Effectively removes high-density impulse noise and Gaussian noise.

Uses less FPGA resources compared to other median architectures.

Achieves good noise suppression with low power consumption.

Abstract

This Paper Analyze the performance of Unsymmetrical trimmed median, which is used as detector for the detection of impulse noise, Gaussian noise and mixed noise is proposed. The proposed algorithm uses a fixed 3x3 window for the increasing noise densities. The pixels in the current window are arranged in sorting order using a improved snake like sorting algorithm with reduced comparator. The processed pixel is checked for the occurrence of outliers, if the absolute difference between processed pixels is greater than fixed threshold. Under high noise densities the processed pixel is also noisy hence the median is checked using the above procedure. if found true then the pixel is considered as noisy hence the corrupted pixel is replaced by the median of the current processing window. If median is also noisy then replace the corrupted pixel with unsymmetrical trimmed median else if the pixel is termed uncorrupted and left unaltered.
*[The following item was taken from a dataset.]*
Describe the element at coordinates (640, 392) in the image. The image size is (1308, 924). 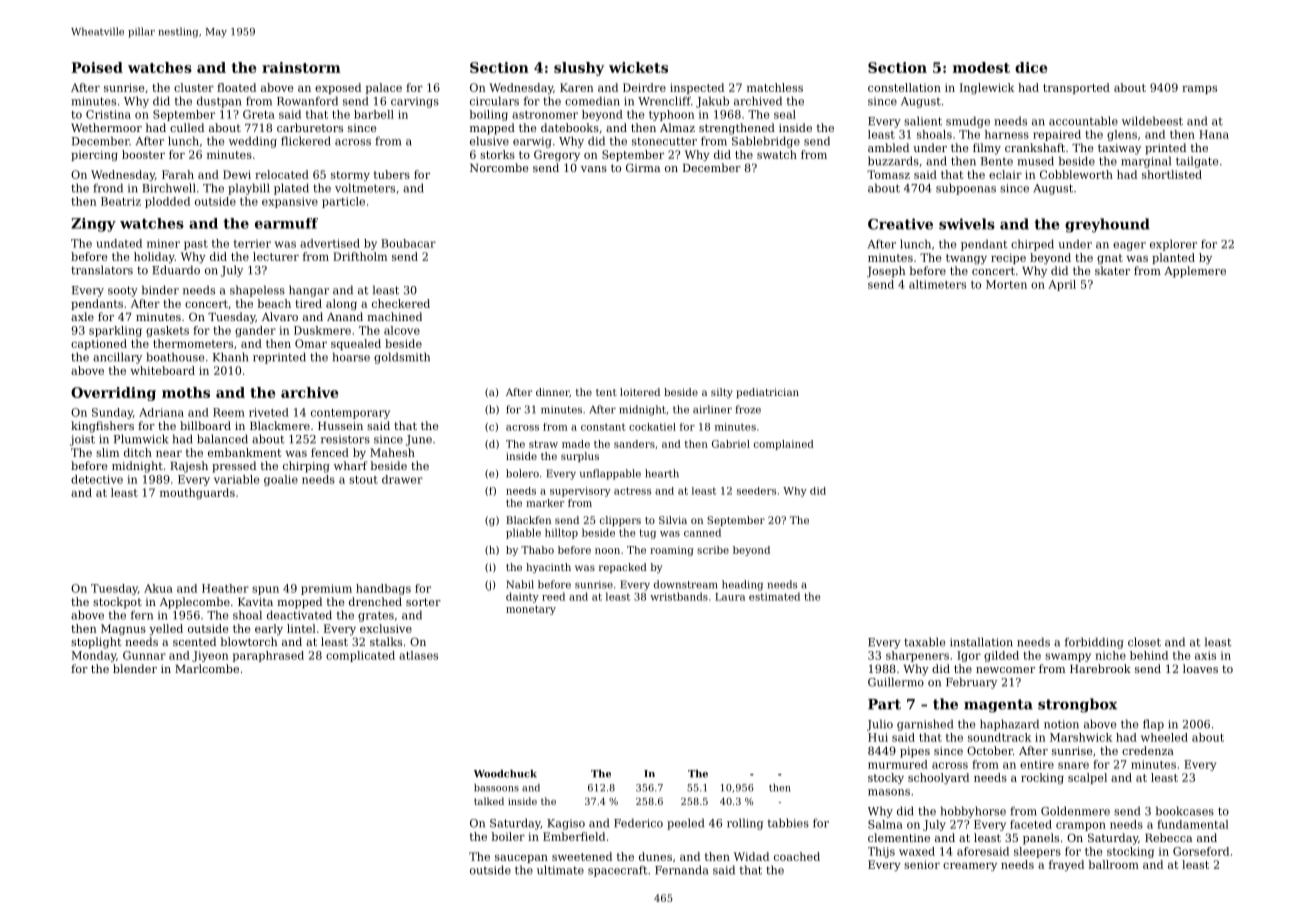
I see `loitered` at that location.
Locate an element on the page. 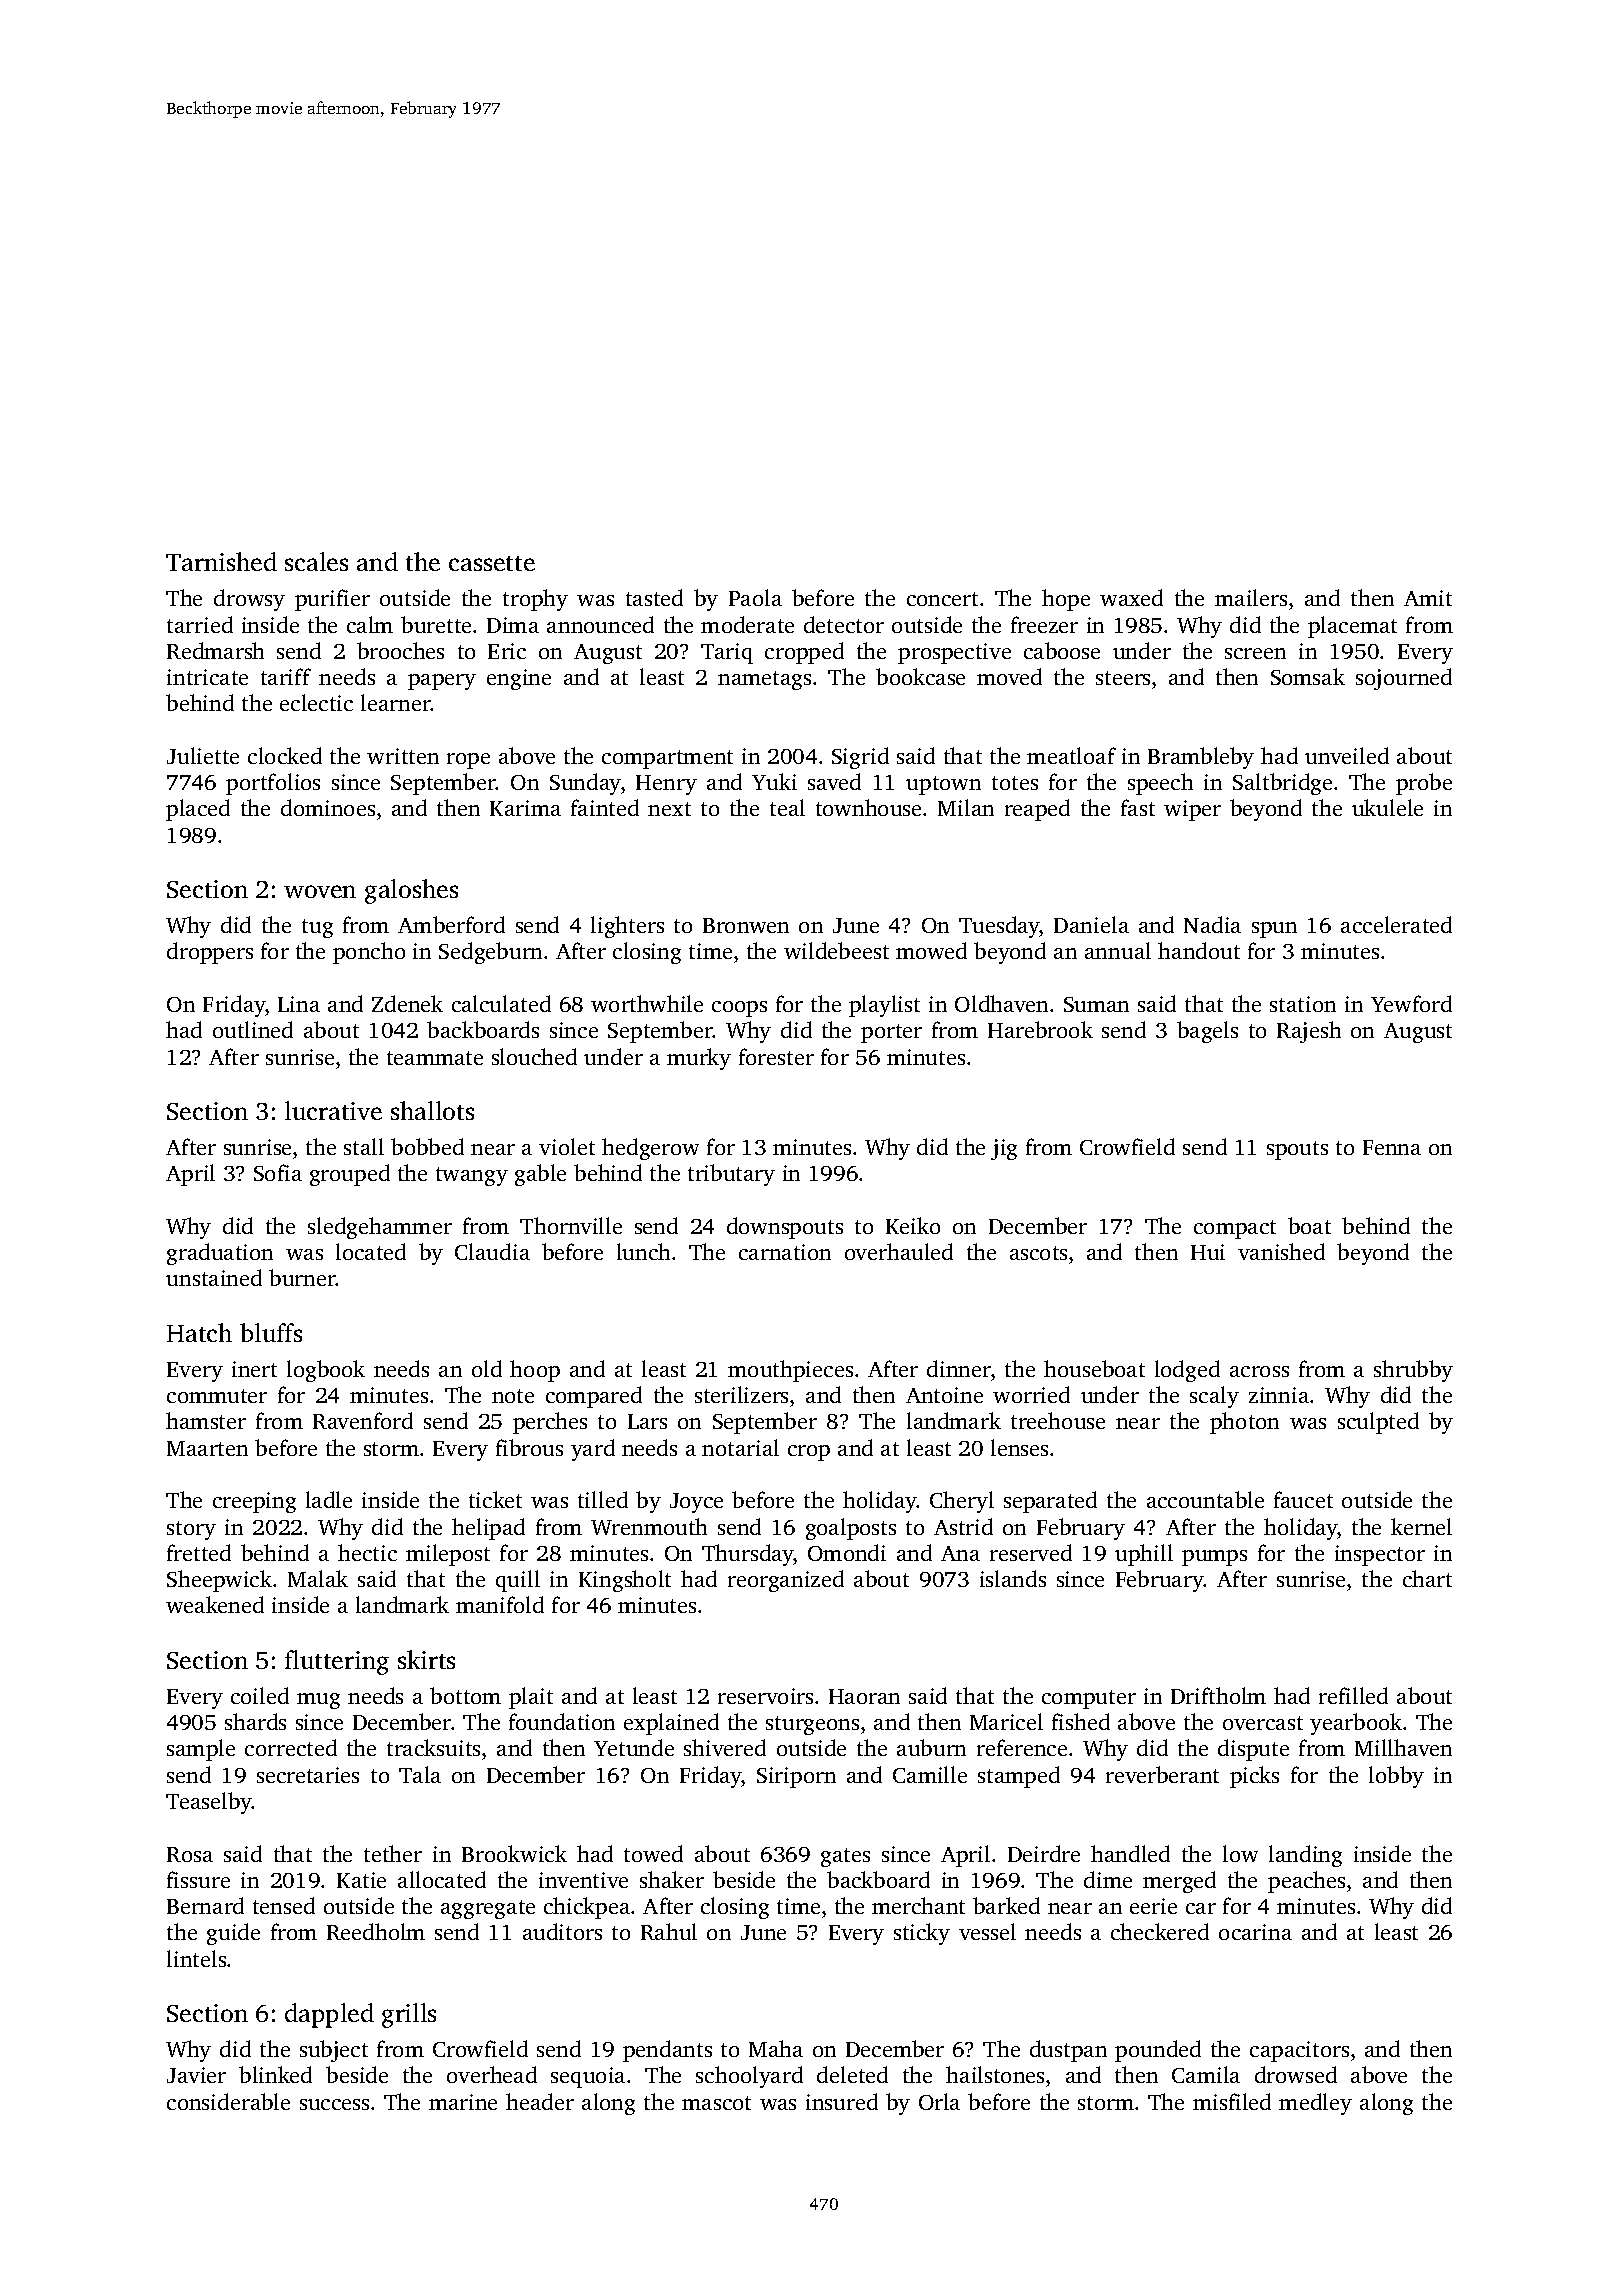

The proposed algorithm (PA) is tested on varying detail images for various noises. The proposed algorithm effectively removes the high density fixed value impulse noise, low density random valued impulse noise, low density Gaussian noise and lower proportion of mixed noise. The proposed algorithm is targeted on Xc3e5000-5fg900 FPGA using Xilinx 7.1 compiler version which requires less number of slices, optimum speed and low power when compared to the other median finding architectures.